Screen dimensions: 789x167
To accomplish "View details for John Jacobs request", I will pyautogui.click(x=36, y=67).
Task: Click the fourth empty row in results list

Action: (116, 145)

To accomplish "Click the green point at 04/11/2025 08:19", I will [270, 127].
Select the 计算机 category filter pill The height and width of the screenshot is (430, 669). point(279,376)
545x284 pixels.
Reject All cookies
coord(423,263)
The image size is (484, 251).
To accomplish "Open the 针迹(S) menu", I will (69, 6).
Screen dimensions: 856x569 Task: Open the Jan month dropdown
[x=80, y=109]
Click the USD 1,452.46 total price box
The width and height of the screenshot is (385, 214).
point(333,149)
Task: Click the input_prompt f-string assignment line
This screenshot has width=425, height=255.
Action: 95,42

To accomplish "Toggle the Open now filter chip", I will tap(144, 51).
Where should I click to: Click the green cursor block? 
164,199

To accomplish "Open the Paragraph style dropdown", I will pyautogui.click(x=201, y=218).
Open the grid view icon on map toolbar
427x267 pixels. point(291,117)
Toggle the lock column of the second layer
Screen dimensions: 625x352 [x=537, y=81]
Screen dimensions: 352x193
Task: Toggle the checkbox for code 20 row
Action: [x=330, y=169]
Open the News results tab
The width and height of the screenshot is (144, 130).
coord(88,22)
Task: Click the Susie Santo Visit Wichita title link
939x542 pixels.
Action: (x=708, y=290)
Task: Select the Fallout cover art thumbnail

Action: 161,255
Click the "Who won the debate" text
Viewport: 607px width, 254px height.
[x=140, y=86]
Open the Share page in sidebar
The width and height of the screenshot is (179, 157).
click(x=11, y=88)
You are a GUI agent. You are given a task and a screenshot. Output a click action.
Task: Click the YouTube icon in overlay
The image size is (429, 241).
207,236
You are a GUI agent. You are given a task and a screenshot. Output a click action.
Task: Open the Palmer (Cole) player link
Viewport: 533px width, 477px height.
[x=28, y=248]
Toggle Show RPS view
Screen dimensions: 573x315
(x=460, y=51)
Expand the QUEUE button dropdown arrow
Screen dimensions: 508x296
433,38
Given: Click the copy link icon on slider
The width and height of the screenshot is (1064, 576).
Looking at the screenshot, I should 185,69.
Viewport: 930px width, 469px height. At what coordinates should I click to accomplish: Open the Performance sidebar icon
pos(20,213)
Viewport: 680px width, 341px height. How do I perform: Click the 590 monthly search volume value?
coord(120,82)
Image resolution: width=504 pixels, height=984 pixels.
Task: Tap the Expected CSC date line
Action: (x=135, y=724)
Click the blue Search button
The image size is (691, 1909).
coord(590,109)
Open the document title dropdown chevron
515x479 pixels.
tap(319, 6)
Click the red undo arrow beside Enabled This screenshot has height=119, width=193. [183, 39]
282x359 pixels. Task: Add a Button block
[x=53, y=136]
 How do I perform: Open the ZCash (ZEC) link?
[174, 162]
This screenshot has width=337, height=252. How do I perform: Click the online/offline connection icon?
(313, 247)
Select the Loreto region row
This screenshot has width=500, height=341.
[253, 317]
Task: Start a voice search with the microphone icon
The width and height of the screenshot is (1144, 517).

***

WORK INSTRUCTION: State the number of lines in the listing that include the word "filter", without any other text.

TASK ANSWER: 2